Finally, the following strategic objectives are published for the Sustainable Food Program: develop additional food-related curricula with faculty that explore theoretical frameworks through the lens of meaningful, practical, and hands-on experiences; continue to design awareness events and ongoing sustainability campaigns that align with and support the program’s strategic partners; expand opportunities for students to design, implement, and manage Sustainable Food Program initiatives; establish an ongoing initiative with faculty, researchers and student groups to implement creative design solutions that promote and encourage healthy and sustainable eating habits and behaviors in dining halls; fully integrate culinary standards and sustainable food purchasing metrics into internal reporting processes, with the goal of doubling sustainable food purchases by 2015; achieve 100 percent transparency for all food purchases, including origin, production method, ownership structure and labor practices. New initiatives being implemented throughout the 2013-2014 academic year include: grass-fed hamburger patties from Bartels Farms, local and organic milk from Straus Family Creamery, sustainable tuna from American Tuna, local and organic chard from Coke Farm, local and organic romaine from Earthbound Farms, and local and organic herbs from Jacobs Farm.
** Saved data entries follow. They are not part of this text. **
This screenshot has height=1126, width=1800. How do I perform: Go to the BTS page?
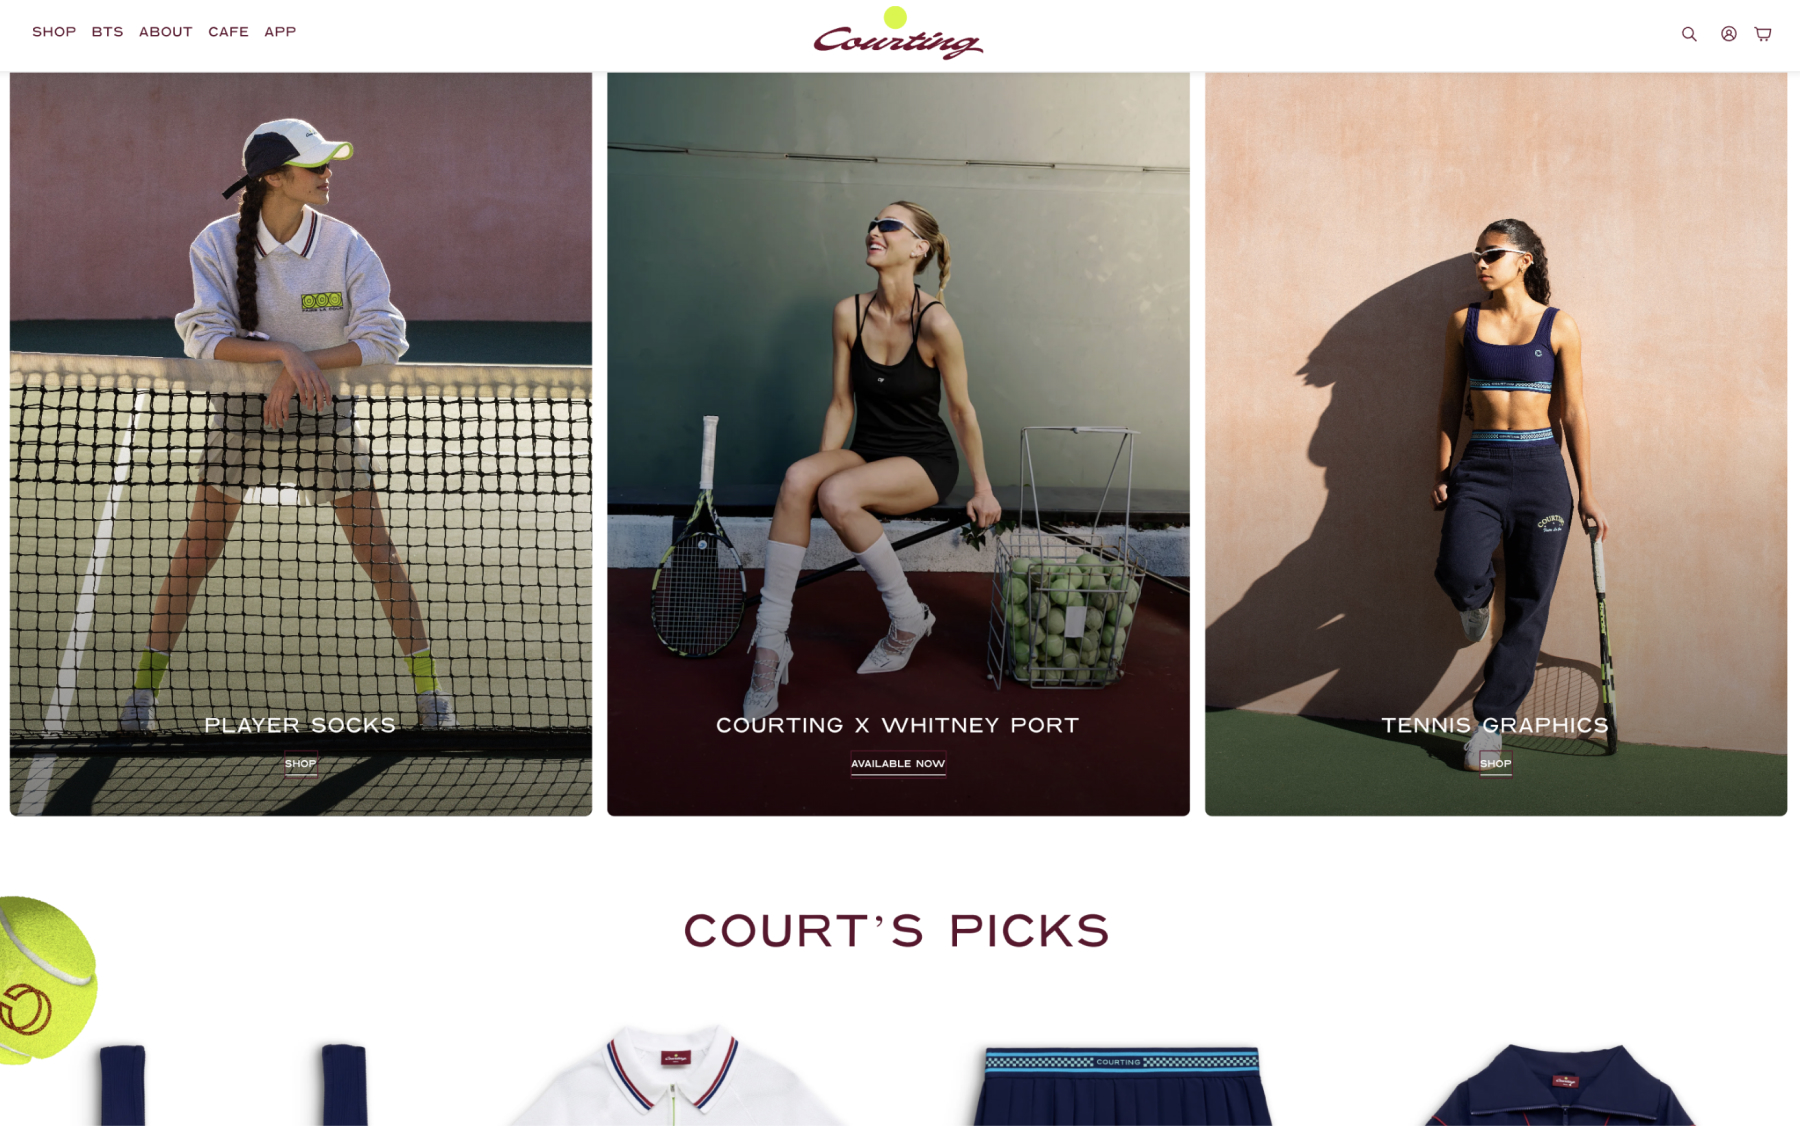(x=107, y=32)
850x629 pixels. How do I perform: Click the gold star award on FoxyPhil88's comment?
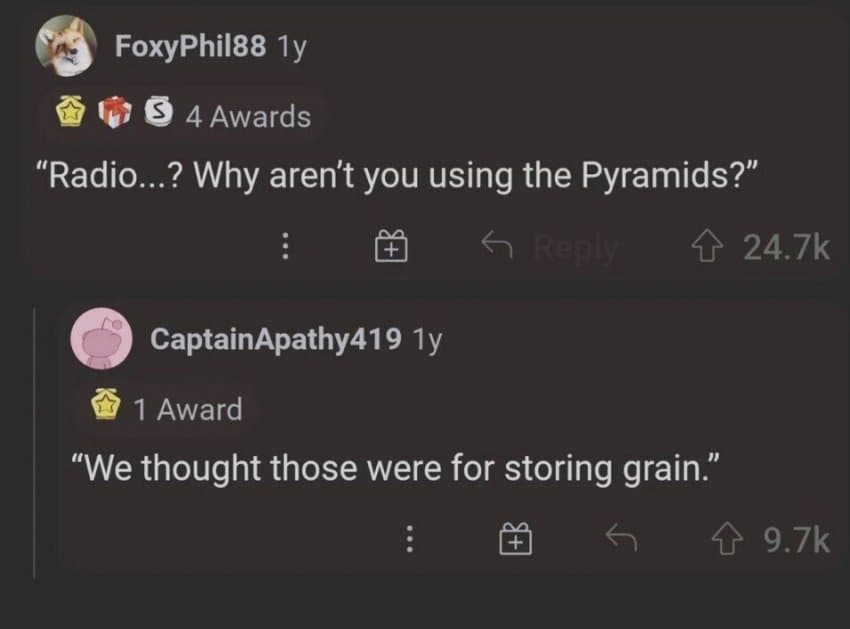(x=72, y=112)
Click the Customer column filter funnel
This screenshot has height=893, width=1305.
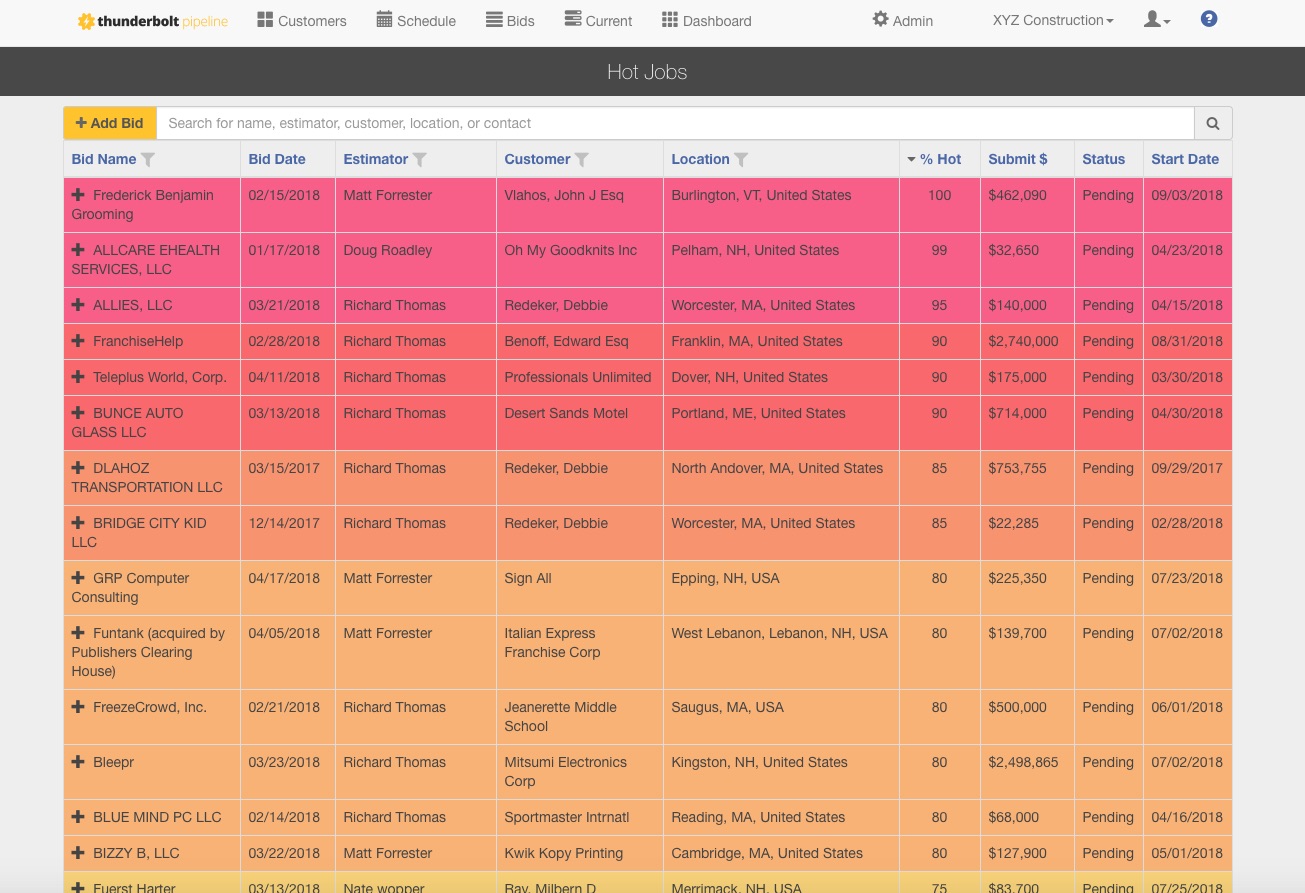point(581,159)
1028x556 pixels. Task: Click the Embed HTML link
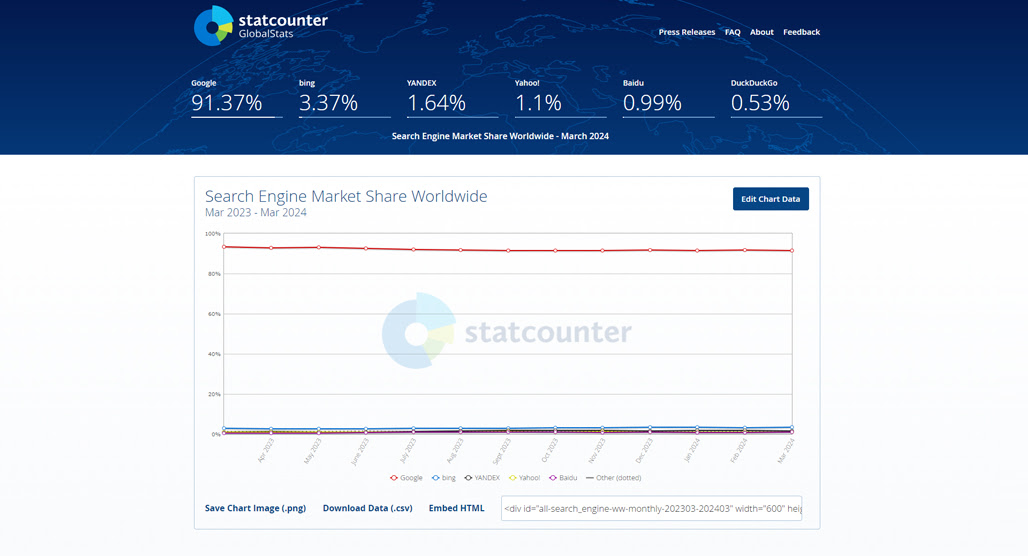tap(456, 508)
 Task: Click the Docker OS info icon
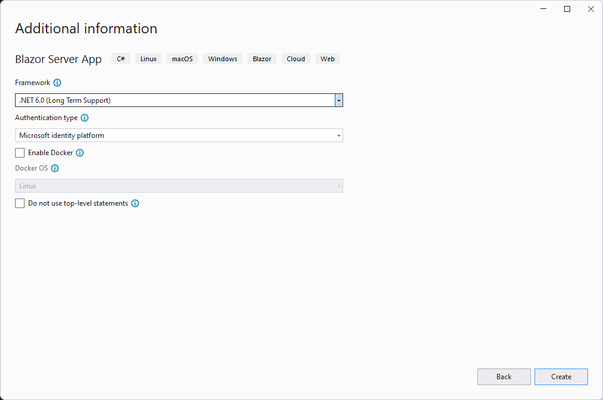coord(55,168)
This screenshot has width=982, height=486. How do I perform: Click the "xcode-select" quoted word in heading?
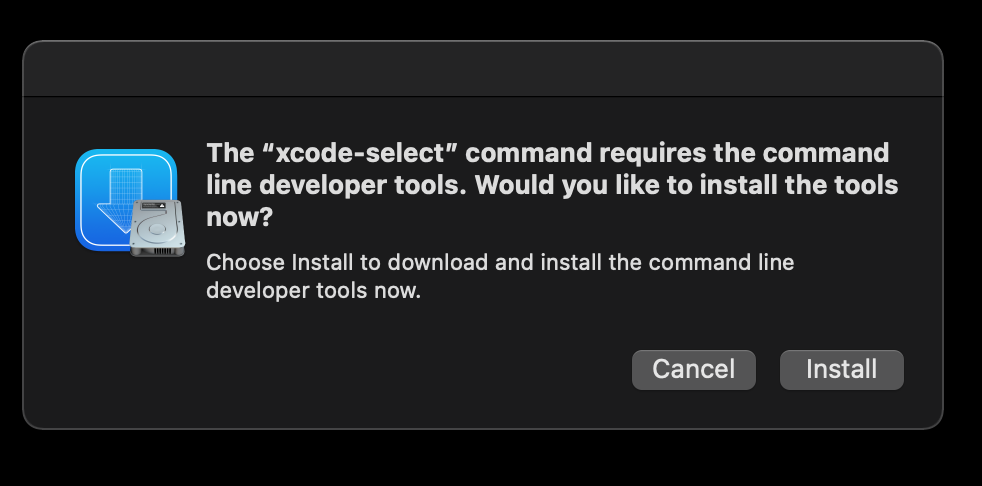pyautogui.click(x=361, y=153)
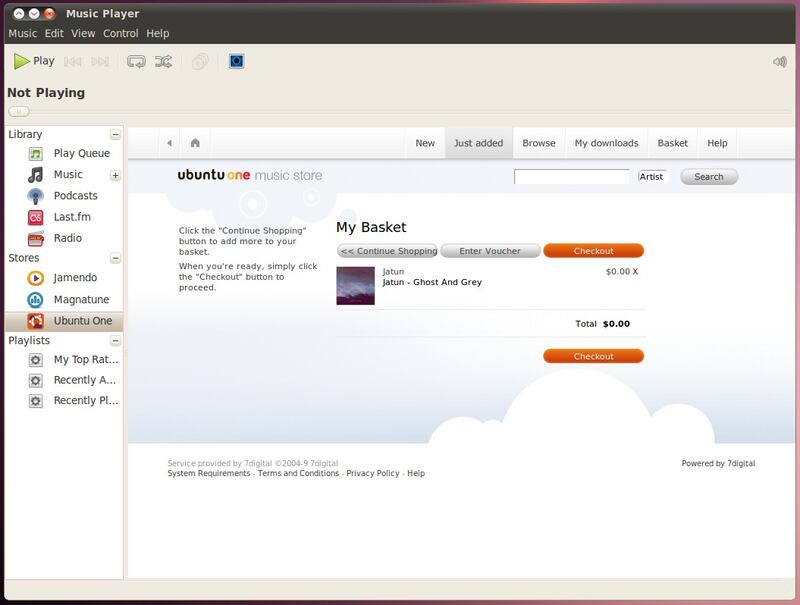Collapse the Playlists section
Screen dimensions: 800x605
coord(115,341)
Visit http://web.stanford.edu/dept/rde/cgi-bin/drupal/dining/sustainable-food-program

+ Date Revised: Nov. 5, 2014

Accountable parties, offices or departments for the Dining Services/Food plan(s):

Stanford's Residential and Dining Enterprises division oversees all food-related objectives, strategies, and programs.


A brief description of the plan(s) to advance sustainability in Energy:

Given Stanford's plans for significant growth to support its academic mission, a successful long-range Energy and Climate Plan requires a balance among investments in new buildings, existing buildings, and energy supply. While the innovations in Stanford's energy supply are covered in the Air & Climate portion of this credit, the energy consumption of new and existing buildings is another crucial aspect of the university's Energy and Climate Plan that was developed in 2009 with revisions in 2013.


The measurable objectives, strategies and timeframes included in the Energy plan(s):

First, constructing high-performance new buildings to minimize the impacts of growth on campus energy systems and GHG emissions is a key strategy. The Guidelines for Sustainable Buildings, originally published in 2002 and updated in 2008, in combination with the guidelines for Life Cycle Cost Analysis and the Project Delivery Process manual, provide the framework for minimizing energy demand in new construction and major renovation projects on campus. Second, while the university has pursued aggressive energy conservation for many years and has employed building-level energy metering of all of its facilities since the 1980s, the continuation and expansion of programs like the Whole Building Energy Retrofit Program (WBERP) is another key strategy of the Energy and Climate Plan.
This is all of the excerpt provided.